Momentum is growing in France for a ban on wearing religious symbols in the country’s universities. A new report recommends prohibiting students from wearing religious symbols, such as Christian crucifixes, Jewish Kippah skullcaps and Muslim headscarves.
Due to “escalating tensions in all sectors of university life” the High Council of Integration (HCI), a research institute founded by the French government, has made 12 recommendations to ease religious tensions among students.
The report’s key proposal would prohibit wearing religious symbols in “lecture theaters and [other] places of teaching and research in public areas at universities,” Le Monde reported.
In 2004, France passed a law banning schoolchildren from wearing religious symbols, but the law excluded universities. The decision, the report claims, has proved successful in reducing problems stemming from religious differences in schools. Now the HCI wants to see the same rules applied to universities.
According to interviews conducted in recent months by the authors of the report, some universities recently experienced tensions arising from demands to be “excused from attendance for religious reasons, …for separation of the sexes in lectures and seminars, instances of proselytizing, disagreements over the curriculum, and the wearing of religious clothes and symbols.”
The report’s authors, led by Alain Seksig, France’s Inspector-General of National Education, said they were seeking to tackle a number of problems triggered by religious differences occurring at universities, and are looking to establish the respect of “religious neutrality” in French universities.

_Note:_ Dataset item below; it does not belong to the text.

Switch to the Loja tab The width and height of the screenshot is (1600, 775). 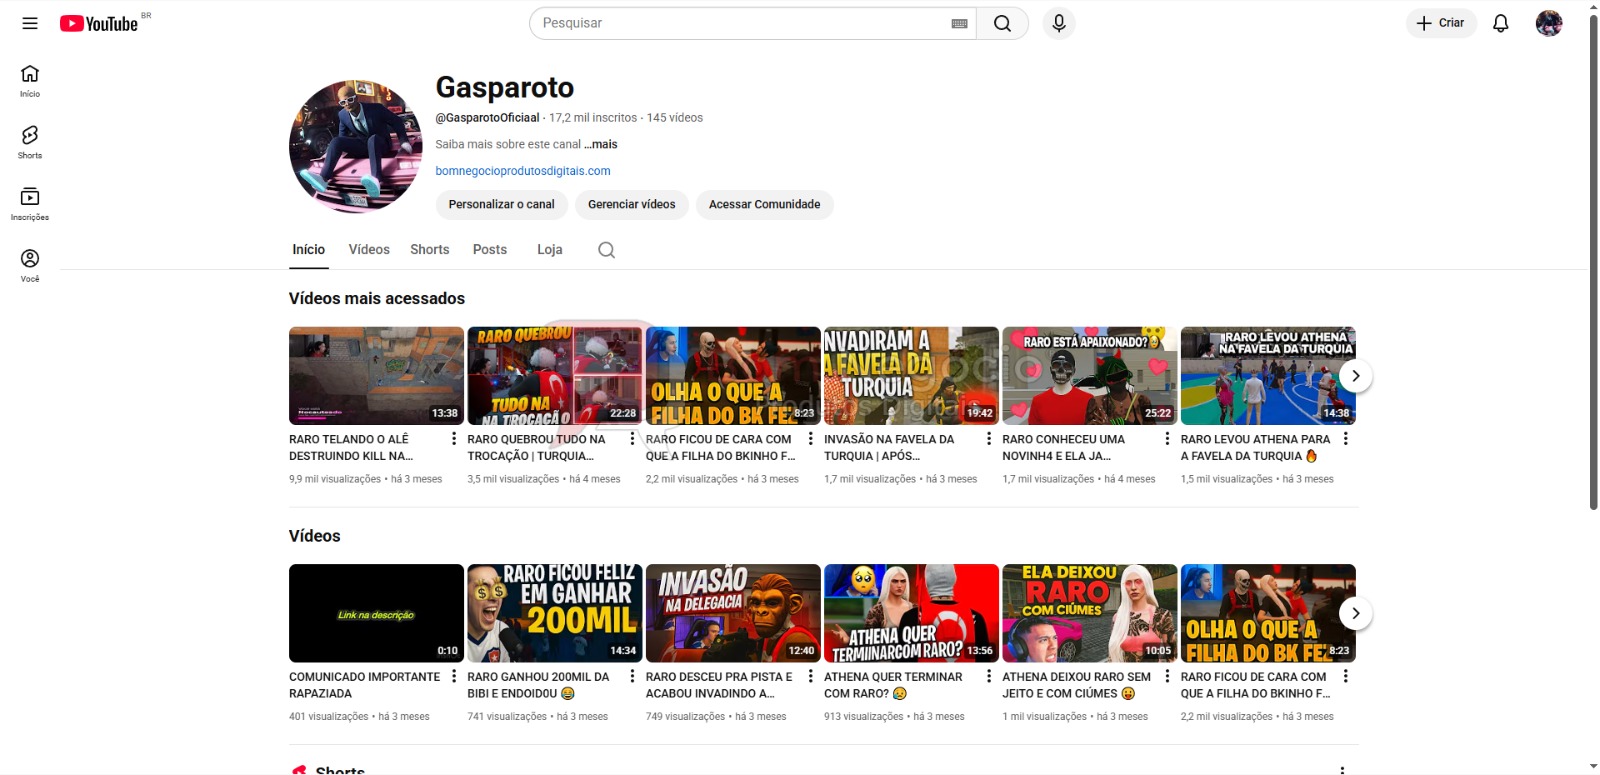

According to the report, the Education Code stipulates that “the public service of higher education is secular and independent of any political, economic, religious or ideological influence.” The report’s authors say they therefore “see no reason why higher education should enjoy the hypothetical status of extra-territoriality.”
While there have been reports of students refusing to work in co-ed study groups, the HCI says freedom of expression “should not affect educational activities and public order.”

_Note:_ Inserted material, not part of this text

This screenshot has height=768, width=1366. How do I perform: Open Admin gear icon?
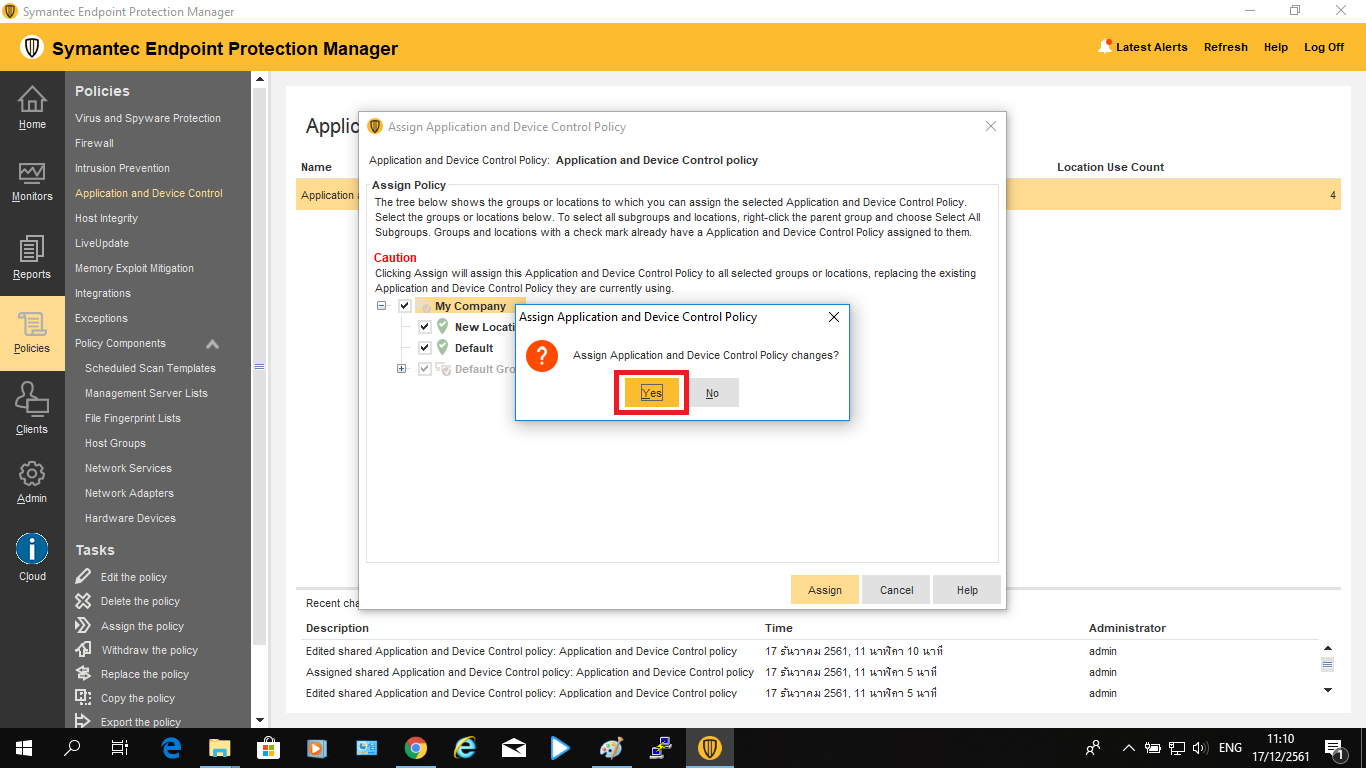click(32, 473)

France passed a related law in 2011, effectively banning the wearing in public of the full-face veil, the niqab. The ban also applied to the burqa, a full-body covering, if it covers the face. The law did not forbid the wearing of the hijab headscarf, however. At the time, Amnesty International condemned the law as violating freedom of expression for women who wished to wear the burqa. More than 60 people were arrested in Paris for holding an unauthorized demonstration against the law.
Late last month, French Interior Minister Manuel Valls defended the ban on wearing full-face veils in public places after a police check on a veiled Muslim woman sparked riots in a Paris suburb. An angry confrontation led to a police station being surrounded by several hundred people, with some hurling rocks. Six people were arrested during several hours of street violence.
“The law banning full-face veils is a law in the interests of women and against those values having nothing to do with our traditions and values. It must be enforced everywhere,” Valls told RTL radio after the incident.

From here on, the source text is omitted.